# Need help on dating an old bike in a photo



## Groundhog (Jan 15, 2015)

Hi- thought I'd see if I could narrow down a date for a friend's family photo- anyone have a good guess?


----------



## corbettclassics (Jan 15, 2015)

Groundhog said:


> Hi- thought I'd see if I could narrow down a date for a friend's family photo- anyone have a good guess?
> View attachment 191144





I would say a guess of 1896 - '99.  Somewhere in that few years span..


----------



## Groundhog (Jan 15, 2015)

Thanks! I'm away from my books, etc. but was guessing around TOC, maybe Columbia?

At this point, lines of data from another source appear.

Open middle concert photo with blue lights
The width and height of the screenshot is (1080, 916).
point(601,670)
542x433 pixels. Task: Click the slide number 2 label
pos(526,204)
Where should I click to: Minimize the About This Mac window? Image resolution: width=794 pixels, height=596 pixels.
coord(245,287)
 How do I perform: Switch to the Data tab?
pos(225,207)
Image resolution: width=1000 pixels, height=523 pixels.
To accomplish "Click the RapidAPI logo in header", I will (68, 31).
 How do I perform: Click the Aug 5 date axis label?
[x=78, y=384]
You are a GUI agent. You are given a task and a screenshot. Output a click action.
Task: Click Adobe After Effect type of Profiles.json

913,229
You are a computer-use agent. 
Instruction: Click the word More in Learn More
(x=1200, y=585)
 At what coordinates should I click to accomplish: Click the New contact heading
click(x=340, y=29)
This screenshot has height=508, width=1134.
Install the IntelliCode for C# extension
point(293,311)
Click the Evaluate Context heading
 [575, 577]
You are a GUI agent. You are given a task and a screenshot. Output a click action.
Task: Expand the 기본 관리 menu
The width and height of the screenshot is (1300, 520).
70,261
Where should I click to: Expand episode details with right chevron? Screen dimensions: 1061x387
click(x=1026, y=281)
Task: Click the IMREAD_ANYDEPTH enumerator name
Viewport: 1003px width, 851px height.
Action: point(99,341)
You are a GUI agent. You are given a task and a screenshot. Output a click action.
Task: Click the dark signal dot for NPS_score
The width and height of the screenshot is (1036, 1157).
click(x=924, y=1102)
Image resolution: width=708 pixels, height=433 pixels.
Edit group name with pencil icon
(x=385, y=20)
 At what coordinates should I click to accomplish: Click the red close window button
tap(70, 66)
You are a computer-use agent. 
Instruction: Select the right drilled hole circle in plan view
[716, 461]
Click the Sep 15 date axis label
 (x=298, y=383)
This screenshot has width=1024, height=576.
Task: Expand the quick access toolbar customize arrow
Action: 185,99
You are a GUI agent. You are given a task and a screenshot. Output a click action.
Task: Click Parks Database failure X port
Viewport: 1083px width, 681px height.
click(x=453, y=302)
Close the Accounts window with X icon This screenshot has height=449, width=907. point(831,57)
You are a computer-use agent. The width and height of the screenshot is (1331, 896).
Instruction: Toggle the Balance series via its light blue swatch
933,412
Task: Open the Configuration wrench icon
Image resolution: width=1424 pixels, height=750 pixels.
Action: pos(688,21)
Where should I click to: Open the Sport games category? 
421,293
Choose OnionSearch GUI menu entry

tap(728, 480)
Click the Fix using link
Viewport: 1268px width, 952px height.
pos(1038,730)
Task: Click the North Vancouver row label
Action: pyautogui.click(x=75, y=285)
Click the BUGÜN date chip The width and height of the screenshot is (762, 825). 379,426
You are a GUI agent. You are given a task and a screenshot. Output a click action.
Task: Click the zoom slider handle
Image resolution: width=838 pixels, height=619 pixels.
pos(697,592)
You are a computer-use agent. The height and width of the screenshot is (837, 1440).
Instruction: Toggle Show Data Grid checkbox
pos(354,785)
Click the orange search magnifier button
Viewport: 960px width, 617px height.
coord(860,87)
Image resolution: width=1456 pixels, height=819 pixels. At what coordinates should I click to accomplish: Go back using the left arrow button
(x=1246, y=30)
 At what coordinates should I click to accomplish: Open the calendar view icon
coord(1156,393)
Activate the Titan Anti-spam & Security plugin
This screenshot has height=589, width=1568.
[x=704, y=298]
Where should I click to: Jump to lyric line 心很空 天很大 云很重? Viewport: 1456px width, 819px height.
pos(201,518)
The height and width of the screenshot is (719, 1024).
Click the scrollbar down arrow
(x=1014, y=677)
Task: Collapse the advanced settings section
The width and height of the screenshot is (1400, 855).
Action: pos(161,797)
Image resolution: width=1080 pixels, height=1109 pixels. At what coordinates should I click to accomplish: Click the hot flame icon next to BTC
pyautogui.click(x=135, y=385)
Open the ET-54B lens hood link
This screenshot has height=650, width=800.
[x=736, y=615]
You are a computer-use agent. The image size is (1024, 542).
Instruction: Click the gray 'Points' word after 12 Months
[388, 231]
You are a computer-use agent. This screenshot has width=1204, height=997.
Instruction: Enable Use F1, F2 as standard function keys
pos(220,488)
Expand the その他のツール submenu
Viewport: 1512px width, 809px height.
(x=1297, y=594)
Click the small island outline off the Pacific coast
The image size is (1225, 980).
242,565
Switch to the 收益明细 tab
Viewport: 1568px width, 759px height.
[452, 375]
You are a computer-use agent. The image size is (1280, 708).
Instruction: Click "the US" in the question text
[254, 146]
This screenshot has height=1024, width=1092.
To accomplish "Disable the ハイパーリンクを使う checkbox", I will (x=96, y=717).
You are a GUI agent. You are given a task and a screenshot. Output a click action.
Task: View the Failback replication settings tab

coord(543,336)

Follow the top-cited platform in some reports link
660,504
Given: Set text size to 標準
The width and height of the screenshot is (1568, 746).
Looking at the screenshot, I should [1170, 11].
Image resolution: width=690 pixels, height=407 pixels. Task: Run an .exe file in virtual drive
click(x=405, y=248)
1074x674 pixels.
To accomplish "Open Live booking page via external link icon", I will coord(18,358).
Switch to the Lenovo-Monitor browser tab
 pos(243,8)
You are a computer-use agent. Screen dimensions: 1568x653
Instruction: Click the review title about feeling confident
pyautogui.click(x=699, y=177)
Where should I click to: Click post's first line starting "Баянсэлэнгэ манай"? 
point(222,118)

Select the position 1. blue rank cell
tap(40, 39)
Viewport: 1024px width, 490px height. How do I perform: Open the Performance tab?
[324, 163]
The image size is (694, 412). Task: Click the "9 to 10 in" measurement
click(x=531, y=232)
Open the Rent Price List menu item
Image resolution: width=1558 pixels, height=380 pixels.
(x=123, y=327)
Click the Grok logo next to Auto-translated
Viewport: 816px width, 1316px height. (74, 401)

Any parts that look a little earlier?  I looked at the chainwheel database but all I could find was Schwinn, Rollfast, and Hawthorne and all those 4-ring wheels had larger rings with less gap between than this seems to.


----------



## Groundhog (Jan 15, 2015)

Don't know that this is any better but- badge


----------



## sam (Jan 15, 2015)

That clip style headset makes it look European to me. Did pre-1900 American bikes use this type head set?


----------



## Groundhog (Jan 16, 2015)

A European bike would be unlikely as the photo was taken in rural North Carolina. I just assumed it was older than the 1915 date he was guessing for it and it seemed close to the TOC bikes I've seen


----------



## bike (Jan 16, 2015)

appears to be a Columbia to me


----------



## sam (Jan 18, 2015)

Manny of the bicycles used in Cabinet photos belonged to the Photography studio taking the photo not the person in the photo.


----------



## andy812 (Jan 25, 2015)

I believe this is a Columbia. The year is early 1899 or early 1900's


----------